>>

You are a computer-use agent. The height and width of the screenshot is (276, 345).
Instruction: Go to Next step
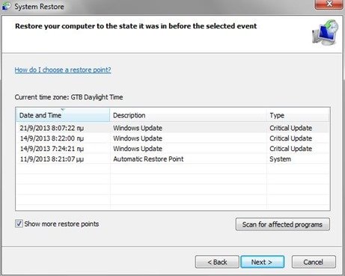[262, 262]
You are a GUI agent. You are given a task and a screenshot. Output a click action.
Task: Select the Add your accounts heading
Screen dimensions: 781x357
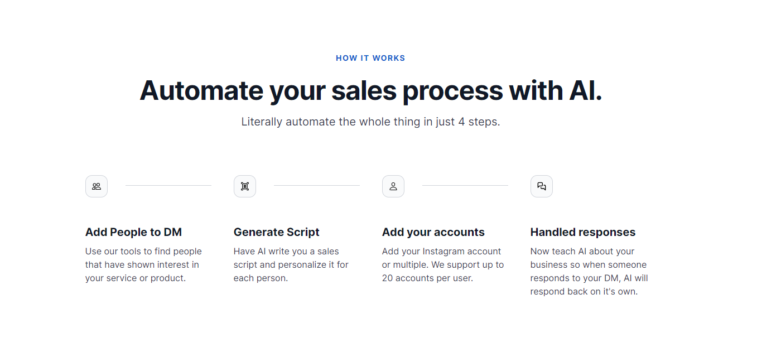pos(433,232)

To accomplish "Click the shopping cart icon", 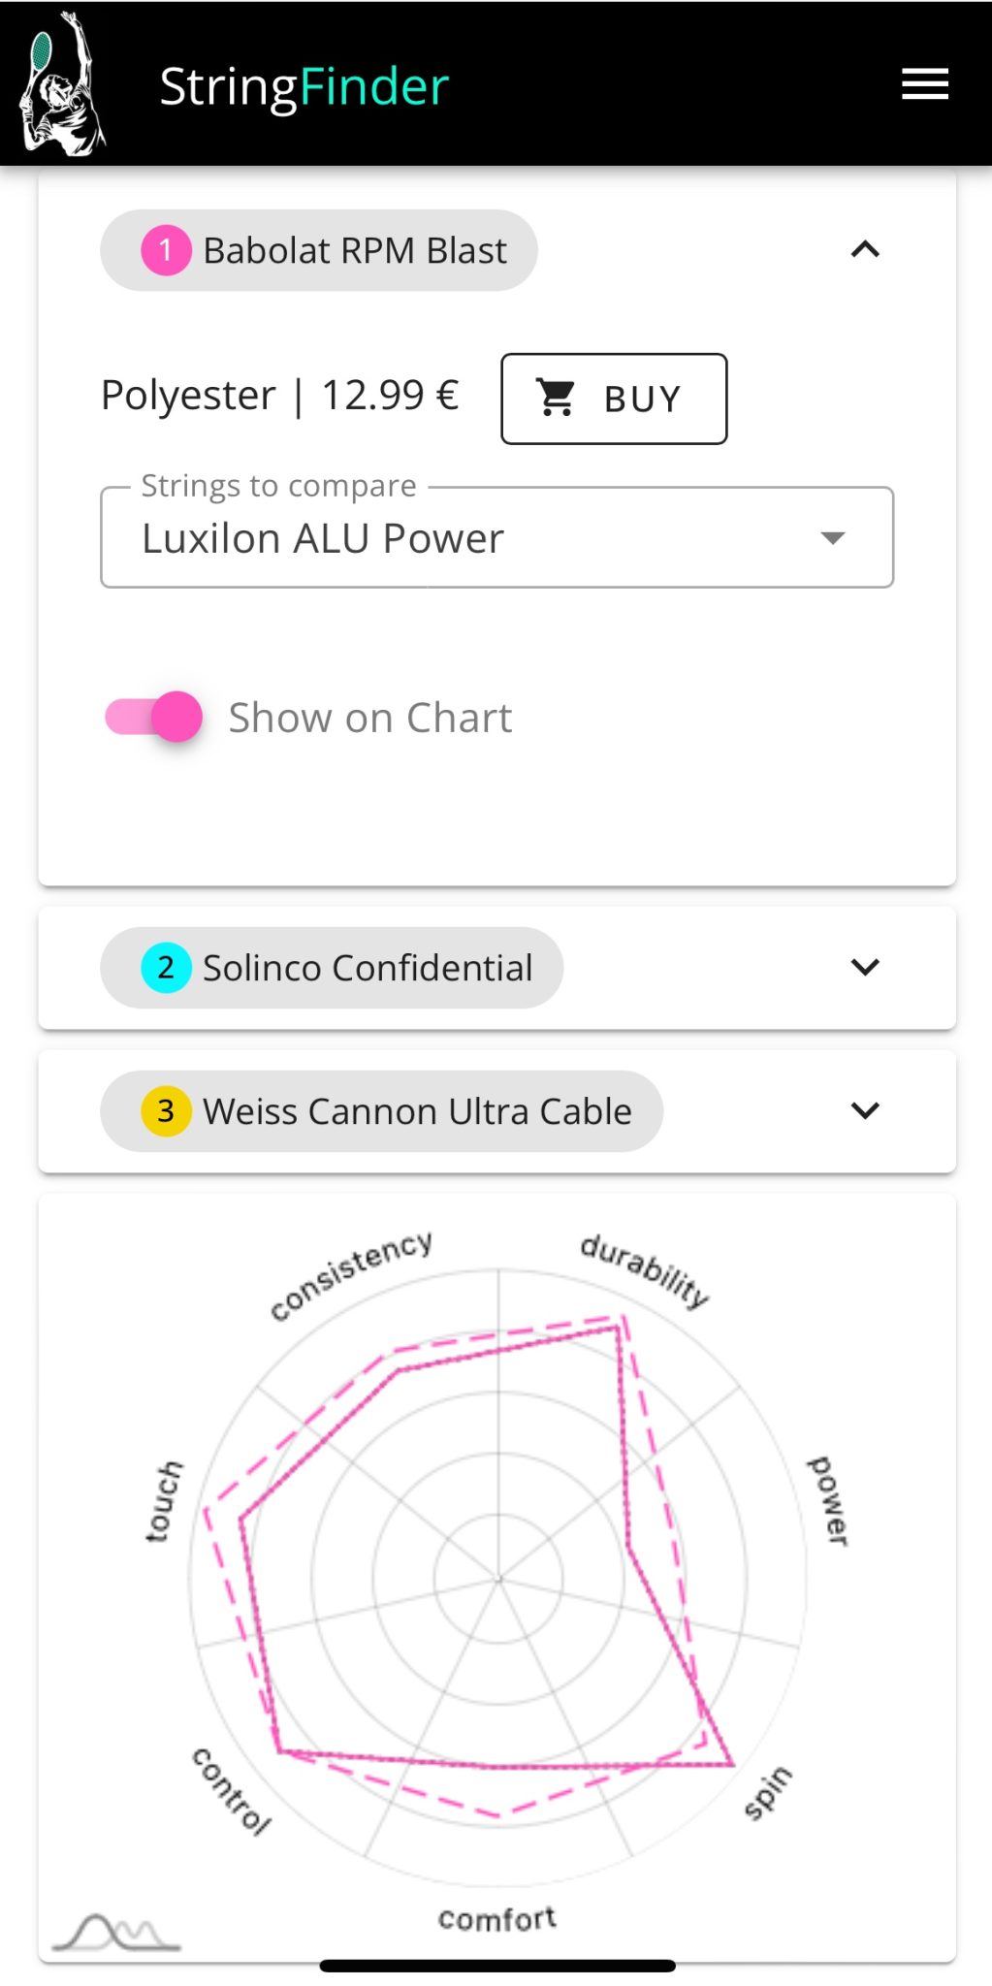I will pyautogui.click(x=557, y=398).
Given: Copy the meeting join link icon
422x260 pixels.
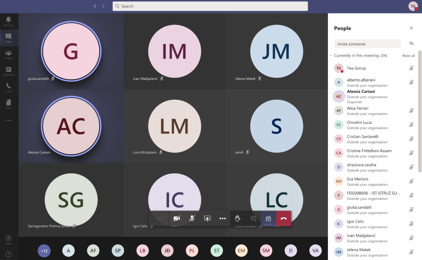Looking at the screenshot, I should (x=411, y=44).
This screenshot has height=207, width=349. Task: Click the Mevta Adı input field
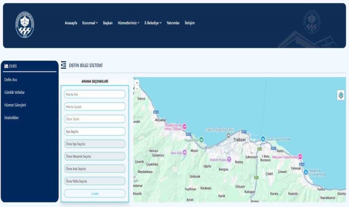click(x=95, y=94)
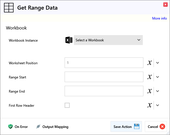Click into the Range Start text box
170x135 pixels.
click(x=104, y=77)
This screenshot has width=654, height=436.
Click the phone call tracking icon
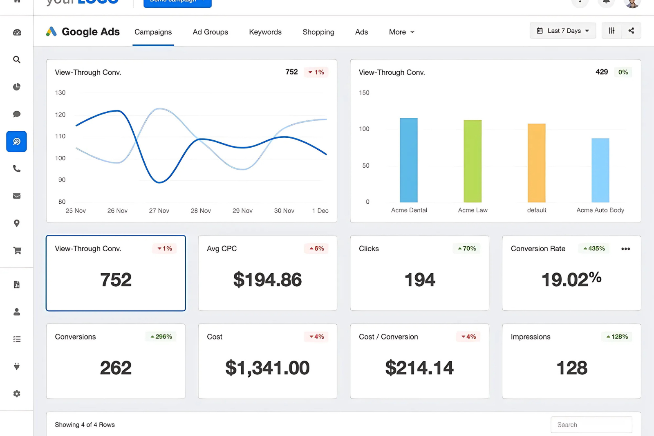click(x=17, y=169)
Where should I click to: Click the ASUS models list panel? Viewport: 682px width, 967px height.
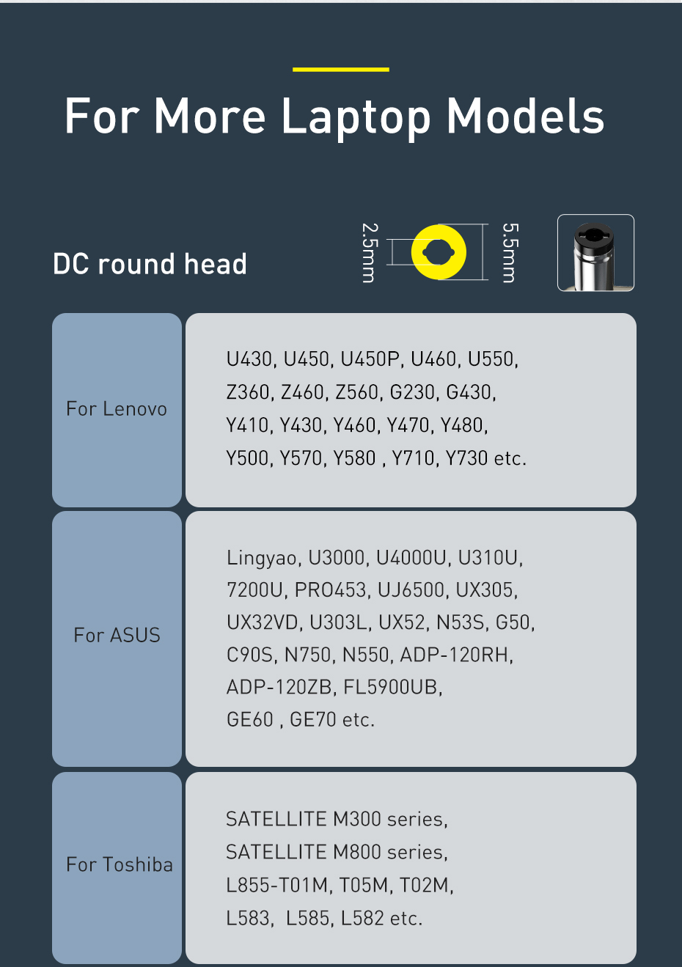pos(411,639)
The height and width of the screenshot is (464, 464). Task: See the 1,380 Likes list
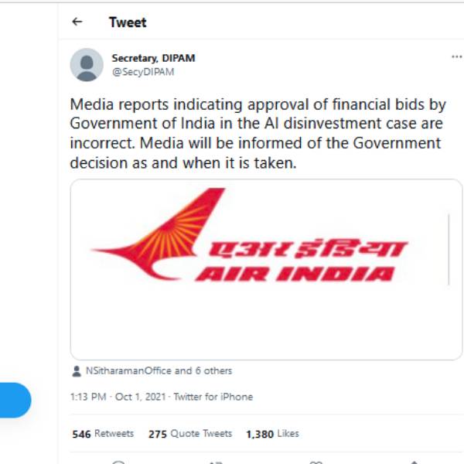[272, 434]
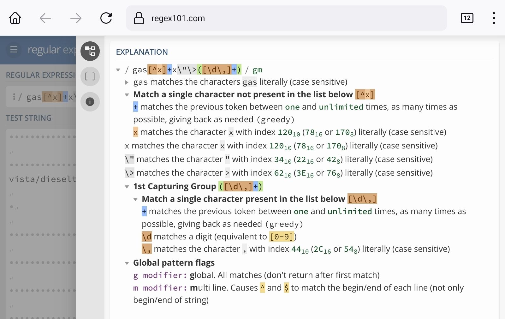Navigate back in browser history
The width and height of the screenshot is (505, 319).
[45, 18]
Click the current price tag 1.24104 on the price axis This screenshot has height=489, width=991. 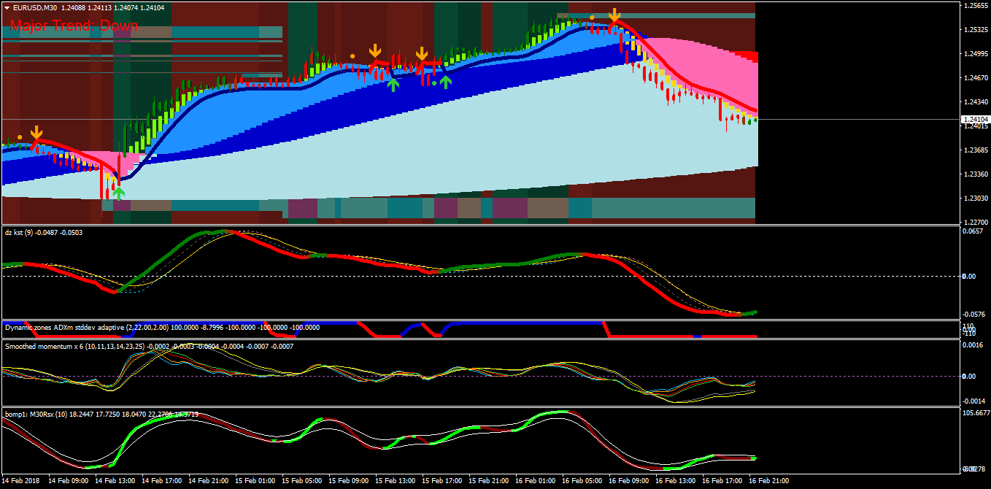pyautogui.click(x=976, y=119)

<<

Rewrite the lines starting with the line that contains "Where should I" and going on through the line that contains "pos(411,639)", putting "Screen size" in place of "Viewport" and keeping everything else the same. Leave the pictures out of your answer.

Where should I click to: Click the ASUS models list panel? Screen size: 682px width, 967px height.
pos(411,639)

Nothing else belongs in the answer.